What makes Mrs. Safety think that the Iraqi babies are less precious than her babies? Does the geographic accident of her baby’s births give them more right to be safe than the Iraqi babies? Maybe Mrs. Safety thinks that her babies deserve more protection because they are white and Christian? Or just maybe because they are hers?

I spent 24 years of my children’s lives thinking that I was doing everything I could to protect them. I guarded the boundaries of my family like a Doberman. I didn’t let anything bad in those boundaries to hurt my children until 2000 when an Army recruiter broke through my defenses to lie like a son of a bitch to my son who would ultimately be killed so Mrs. Safety’s babies could have the illusion and delusion of safety.
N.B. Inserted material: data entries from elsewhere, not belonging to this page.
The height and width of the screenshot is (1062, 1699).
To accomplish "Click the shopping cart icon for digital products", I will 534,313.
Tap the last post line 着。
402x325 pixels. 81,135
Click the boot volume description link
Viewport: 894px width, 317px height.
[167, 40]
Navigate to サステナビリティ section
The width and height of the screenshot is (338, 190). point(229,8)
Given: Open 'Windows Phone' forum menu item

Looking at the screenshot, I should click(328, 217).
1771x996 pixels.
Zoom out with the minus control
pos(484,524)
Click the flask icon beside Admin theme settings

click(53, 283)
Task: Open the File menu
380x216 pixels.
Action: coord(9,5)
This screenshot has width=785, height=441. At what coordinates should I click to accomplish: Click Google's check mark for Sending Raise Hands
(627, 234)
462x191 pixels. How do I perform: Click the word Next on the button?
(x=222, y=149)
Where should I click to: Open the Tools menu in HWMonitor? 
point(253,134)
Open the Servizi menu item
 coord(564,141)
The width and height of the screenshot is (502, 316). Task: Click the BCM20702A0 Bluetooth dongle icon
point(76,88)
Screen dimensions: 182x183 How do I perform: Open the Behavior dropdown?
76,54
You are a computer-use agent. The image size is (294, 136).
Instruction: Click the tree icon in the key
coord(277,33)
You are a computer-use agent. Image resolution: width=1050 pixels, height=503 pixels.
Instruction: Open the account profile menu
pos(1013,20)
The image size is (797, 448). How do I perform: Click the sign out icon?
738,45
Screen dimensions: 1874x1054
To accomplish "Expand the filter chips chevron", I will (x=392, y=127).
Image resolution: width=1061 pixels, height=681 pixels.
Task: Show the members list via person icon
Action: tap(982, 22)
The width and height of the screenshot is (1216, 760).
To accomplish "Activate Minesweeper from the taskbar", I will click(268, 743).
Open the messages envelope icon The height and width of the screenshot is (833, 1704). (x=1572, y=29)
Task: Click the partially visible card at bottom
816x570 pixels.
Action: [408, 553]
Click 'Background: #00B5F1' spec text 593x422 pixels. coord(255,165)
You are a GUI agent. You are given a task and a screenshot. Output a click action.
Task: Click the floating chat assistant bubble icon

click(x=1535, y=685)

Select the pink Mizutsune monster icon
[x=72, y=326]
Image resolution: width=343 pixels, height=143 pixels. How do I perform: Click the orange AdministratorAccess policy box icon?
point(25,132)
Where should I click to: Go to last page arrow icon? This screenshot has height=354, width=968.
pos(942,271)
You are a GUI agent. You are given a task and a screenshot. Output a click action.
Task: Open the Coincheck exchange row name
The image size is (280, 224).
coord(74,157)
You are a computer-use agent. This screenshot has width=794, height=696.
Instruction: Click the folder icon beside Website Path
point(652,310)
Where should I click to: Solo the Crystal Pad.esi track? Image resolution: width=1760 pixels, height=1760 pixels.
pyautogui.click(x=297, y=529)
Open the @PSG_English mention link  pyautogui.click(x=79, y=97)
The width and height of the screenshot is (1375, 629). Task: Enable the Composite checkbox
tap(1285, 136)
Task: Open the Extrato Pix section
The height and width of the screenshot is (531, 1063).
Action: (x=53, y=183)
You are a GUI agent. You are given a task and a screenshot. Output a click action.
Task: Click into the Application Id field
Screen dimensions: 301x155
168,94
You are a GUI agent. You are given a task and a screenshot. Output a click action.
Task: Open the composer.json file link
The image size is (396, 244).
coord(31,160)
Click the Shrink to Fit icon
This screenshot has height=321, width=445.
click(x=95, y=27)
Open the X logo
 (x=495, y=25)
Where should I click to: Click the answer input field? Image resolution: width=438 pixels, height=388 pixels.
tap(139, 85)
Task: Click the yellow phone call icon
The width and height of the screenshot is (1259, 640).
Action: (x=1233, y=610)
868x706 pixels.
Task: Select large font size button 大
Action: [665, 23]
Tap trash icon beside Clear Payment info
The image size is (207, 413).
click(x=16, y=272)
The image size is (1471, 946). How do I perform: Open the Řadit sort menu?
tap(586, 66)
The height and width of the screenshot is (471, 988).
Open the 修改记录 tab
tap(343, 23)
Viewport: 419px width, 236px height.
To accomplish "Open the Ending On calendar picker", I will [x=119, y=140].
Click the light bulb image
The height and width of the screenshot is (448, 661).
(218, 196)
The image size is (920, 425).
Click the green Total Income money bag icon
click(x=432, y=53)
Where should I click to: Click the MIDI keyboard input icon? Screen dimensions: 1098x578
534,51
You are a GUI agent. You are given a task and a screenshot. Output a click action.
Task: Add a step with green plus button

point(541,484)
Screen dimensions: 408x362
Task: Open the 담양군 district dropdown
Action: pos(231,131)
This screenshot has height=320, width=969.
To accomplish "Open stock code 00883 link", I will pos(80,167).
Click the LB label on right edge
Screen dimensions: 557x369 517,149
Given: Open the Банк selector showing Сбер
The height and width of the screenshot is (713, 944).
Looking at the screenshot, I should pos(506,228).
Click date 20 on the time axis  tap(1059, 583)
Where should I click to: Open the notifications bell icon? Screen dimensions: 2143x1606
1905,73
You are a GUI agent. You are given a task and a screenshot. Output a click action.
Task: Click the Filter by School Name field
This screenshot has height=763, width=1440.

Casey and my family paid a dear price for my thinking that my babies and my boundaries are the only ones that were precious and worth protecting. It will only be when we realize that all human life if precious and worthy of protection and know that all of the world’s children belong to all of us that war will stop being used as a tool in Satan’s tool-box of greed and destruction.

Many Muslims and American soldiers have told me that I may have lost a son, but I have gained millions of sons and daughters in my work for global peace and understanding.

They are all our sons and daughters as Casey was your son.

We have to stop giving our leaders free-passes to kill our children, anywhere and everywhere.